> **WHAT IS NEEDED**
Please lay out the stretch of the material from the line containing "Task: Place cursor" through the line containing "click(43, 344)" as a numbered list, skipping blank lines and leaving the pictures out.

> **INPUT FOR THIS TASK**
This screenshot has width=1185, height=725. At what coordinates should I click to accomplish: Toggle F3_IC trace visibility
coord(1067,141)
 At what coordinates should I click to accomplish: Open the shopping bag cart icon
---
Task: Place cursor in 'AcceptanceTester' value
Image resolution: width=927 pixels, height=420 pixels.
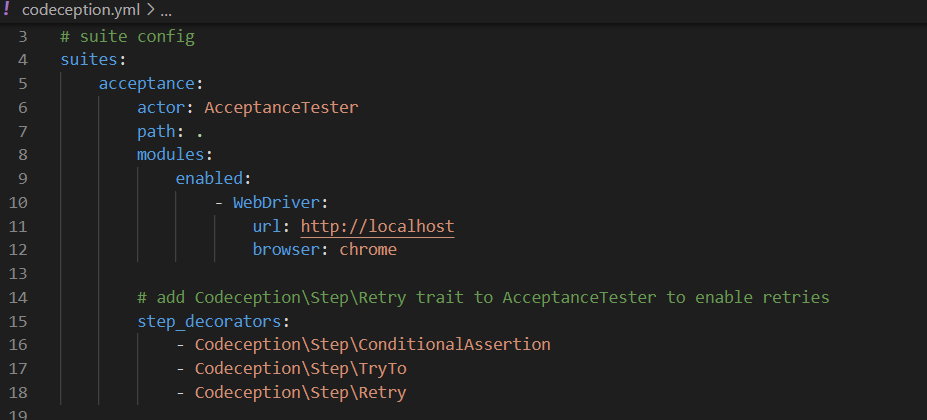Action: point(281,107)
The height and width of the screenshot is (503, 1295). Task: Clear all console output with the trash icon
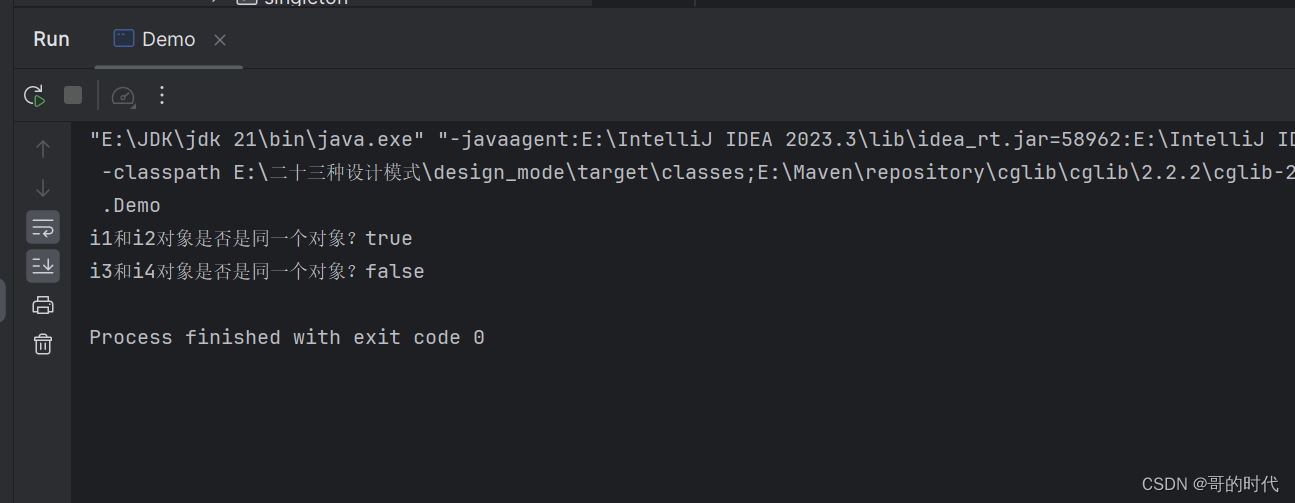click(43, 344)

> **FINISHED ANSWER**
1. Task: Place cursor in 'AcceptanceTester' value
2. Image resolution: width=927 pixels, height=420 pixels.
3. Action: point(281,107)
4. The height and width of the screenshot is (503, 1295). Task: Clear all console output with the trash icon
5. click(43, 344)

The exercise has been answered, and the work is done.